━━━━━ Given passage

Many of the accusations Churchill made against de Valera, and much of the wild Churchillian rhetoric, can be traced back to this War of Independence period. Some can be seen as quite far-fetched, considering the many and bigger theatres of war that Churchill was associated with throughout his career. But Churchill reserved a considerable portion of his bile for those Irish whom he regarded as treacherous. It was an attitude that was shared by many of his contemporaries in British politics and it was chiefly born of ignorance. Churchill was also disingenuous in the language that he used about de Valera and about Ireland generally during the War of Independence. He liked to give the impression of the British government being a benign presence that was reacting to an insoluble and intractable Irish problem and, indeed, insoluble and intractable Irish personalities such as de Valera. Churchill wrote to his wife in the spring of 1920 about “that treacherous, assassinating, conspiring trait which has done them in in the bygone ages of history and prevented them from being a great, responsible nation with stability and prosperity.”

This was the kind of assertion that exposed a convenient and deliberate ignorance of Irish politics. He failed to recognize or acknowledge the various layers of the Sinn Fein movement. He had a tendency to depict de Valera as being a die-hard, an extremist and a fanatic. The reality was that de Valera was neither an extremist nor a fanatic; he was someone who presided over a Sinn Fein movement, from 1918 onwards, that was a broad coalition. There were many young, absolutist and idealistic republicans within the Sinn Fein movement, but there were others who were a lot more moderate and who were not necessarily looking to create an Irish republic as a solution to the Anglo-Irish problem. De Valera, in a sense, fell between those two different wings, and in presiding over the Sinn Fein movement, he was very conscious that there was diversity of opinion within its ranks. But this was not something that was recognized by Churchill, who tended to talk, in the early 1920s, about “the integrity of the Irish quarrel,” as being “one of the few institutions unaffected or unaltered by the cataclysm” of the First World War. The notion that the unreasonable Irish stubbornly stuck to their quarrels, no matter what was happening in the rest of the world, was a theme that he came back to repeatedly.

This was very convenient for Churchill and the British government. It absolved them from having to take responsibility for what was going on in Ireland. It absolved them from the mistakes of British government policy in Ireland. Churchill’s bogus contentions were that the Irish had “a genius for conspiracy rather than government,” and that it was impossible to reason with an absolutist Anglophobe like de Valera. The truth was that de Valera was not anti-British. What he had was a profound distrust for many British politicians, something that stemmed from the controversy over the treaty negotiations in 1921.

Reluctance: The 1920s

De Valera made perhaps the most controversial decision of his career not to travel to the treaty negotiations in 1921. It was a decision that had a huge impact on the course of the Irish Republican endeavor, and it had a significant personal impact on de Valera as well. Whether or not he should have gone to the treaty negotiations is something that historians have debated vigorously. In one sense, it was a grave mistake on his part.

But it is also the case that many, in the aftermath of the treaty and the division within the Sinn Fein movement, blamed British politicians for duping the Irish delegation into signing this treaty, under threat of “immediate and terrible war.” This was the exact language that was used by the British Prime Minister, David Lloyd George.

━━━━━━━━━━
━━━━━ Dataset entries

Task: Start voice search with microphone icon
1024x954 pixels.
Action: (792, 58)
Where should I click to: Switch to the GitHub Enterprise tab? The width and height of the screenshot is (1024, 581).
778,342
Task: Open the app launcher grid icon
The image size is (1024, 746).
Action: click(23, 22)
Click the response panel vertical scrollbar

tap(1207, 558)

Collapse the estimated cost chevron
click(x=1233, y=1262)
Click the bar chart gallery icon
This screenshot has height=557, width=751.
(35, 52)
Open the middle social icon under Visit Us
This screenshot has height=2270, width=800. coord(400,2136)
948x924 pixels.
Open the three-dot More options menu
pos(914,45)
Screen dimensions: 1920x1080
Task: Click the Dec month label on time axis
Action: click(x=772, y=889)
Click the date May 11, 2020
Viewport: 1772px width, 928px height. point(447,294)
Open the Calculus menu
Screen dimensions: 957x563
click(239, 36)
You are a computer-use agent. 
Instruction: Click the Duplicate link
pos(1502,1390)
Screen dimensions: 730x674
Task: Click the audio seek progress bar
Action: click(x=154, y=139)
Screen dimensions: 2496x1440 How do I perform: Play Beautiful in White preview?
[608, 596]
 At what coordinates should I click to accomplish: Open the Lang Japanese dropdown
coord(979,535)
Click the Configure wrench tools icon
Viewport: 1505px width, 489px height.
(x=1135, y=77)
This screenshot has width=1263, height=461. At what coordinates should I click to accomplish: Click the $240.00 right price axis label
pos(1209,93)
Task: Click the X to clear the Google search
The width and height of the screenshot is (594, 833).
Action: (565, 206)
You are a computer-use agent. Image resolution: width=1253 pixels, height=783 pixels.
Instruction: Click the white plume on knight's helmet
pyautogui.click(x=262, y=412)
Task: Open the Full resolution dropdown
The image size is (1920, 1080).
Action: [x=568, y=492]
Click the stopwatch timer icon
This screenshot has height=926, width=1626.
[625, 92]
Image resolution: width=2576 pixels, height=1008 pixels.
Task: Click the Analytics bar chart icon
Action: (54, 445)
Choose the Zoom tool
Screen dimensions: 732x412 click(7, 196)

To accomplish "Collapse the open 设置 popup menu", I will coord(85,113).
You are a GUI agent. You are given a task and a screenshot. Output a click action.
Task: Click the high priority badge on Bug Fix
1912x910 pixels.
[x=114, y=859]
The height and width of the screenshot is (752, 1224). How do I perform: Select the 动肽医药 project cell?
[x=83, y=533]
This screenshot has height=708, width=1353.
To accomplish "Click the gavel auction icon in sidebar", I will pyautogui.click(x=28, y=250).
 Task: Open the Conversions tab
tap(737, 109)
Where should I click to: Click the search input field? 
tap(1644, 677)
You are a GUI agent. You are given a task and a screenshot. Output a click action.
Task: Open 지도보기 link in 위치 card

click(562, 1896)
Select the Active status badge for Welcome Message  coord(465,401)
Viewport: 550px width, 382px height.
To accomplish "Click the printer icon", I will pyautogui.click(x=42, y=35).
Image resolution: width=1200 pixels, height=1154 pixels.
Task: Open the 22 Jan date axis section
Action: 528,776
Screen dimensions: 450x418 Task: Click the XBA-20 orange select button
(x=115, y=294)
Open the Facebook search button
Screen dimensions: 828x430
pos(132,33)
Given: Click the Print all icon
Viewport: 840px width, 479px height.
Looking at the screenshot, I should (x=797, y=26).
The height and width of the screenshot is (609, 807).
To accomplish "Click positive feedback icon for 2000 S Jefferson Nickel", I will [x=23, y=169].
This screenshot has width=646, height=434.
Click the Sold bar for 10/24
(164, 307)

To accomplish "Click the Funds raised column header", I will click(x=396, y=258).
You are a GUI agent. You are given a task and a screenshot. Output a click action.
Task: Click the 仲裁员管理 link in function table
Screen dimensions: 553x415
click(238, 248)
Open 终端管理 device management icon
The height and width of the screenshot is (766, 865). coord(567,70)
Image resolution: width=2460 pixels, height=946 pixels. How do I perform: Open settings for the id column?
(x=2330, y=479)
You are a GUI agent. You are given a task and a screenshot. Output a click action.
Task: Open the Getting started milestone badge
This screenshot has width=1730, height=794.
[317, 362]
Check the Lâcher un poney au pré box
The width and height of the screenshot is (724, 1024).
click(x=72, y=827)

━━━━━━━━━━

_Required actions_
• A. Answer these questions using the passage on Churchill and de Valera:
(i) In what season and year did Churchill write to his wife about a "treacherous, assassinating, conspiring trait"?
(ii) From what year did de Valera preside over the Sinn Fein movement?
(iii) Who used the phrase "immediate and terrible war"?
• B. Reproduce word for word the part of the passage on Churchill and de Valera from "But it is also" to "David Lloyd George.".

_Final answers_
• A.
(i) The spring of 1920.
(ii) From 1918.
(iii) David Lloyd George, the British Prime Minister.

• B.
But it is also the case that many, in the aftermath of the treaty and the division within the Sinn Fein movement, blamed British politicians for duping the Irish delegation into signing this treaty, under threat of “immediate and terrible war.” This was the exact language that was used by the British Prime Minister, David Lloyd George.